Dynamic Link Selection Algorithm for RIS Enhanced VLC under Power Consumption Metric

In visible light communications (VLC), reconfigurable intelligent surfaces (RIS) are adopted to improve the system bit error rates (BER) performance in case of direct line-of-sight (LoS) link blockage. Traditional RIS-VLC design parallelly enables both LoS and RIS links, leading to higher power consumption if LoS link is blocked by obstacles. A critical issue in RIS-VLC systems is whether the LoS link should be always enabled for good system BER performance, even if the blockage is occasional. In this paper, we propose a dynamic link selection algorithm for RIS-VLC, named DLS-VLC, by making full use of the evolvement of link blockage probability. Specifically, DLS-VLC defines two transmission modes, M-0 where both RIS and the LoS links are enabled, and M-1 where only RIS link is enabled, respectively. We formulate the dynamic link selection problem as a Markov decision process (MDP) and study three representative link selection policies. As a benchmark, the first one is the optimal policy that can be derived from dynamic programming, but it has high computational complexity. The second one is the greedy policy, which is easy to implement but sub-optimal because of considering myopic performance only. We have proven that both the optimal policy and the greedy policy have a dual-threshold structure. To maintain good performance while keeping low computational costs, we propose a deep reinforcement learning (DRL) policy, where the actions are generated using a pre-trained deep neural network.

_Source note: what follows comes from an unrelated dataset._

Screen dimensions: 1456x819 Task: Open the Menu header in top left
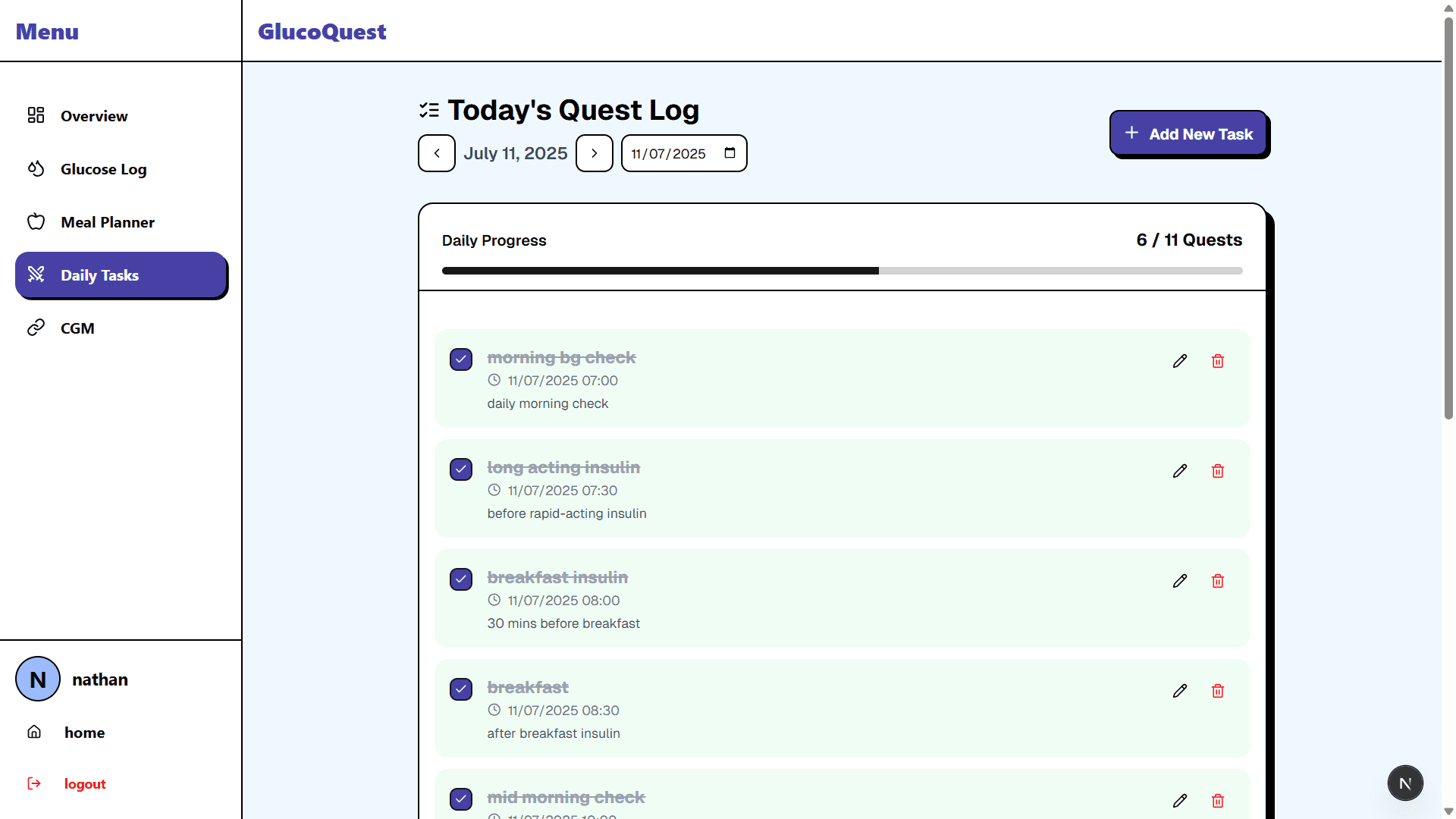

Simulation results show that all three policies can outperform traditional RIS-VLC. Specifically, our proposed DLR policy can achieve similar performance of optimal policy, and can reduce the power consumption by 22% compared with conventional RIS-VLC. Our findings indicate that dynamic link selections in RIS enhanced VLC systems can greatly reduce the system power conservation, while maintaining the same BER performance.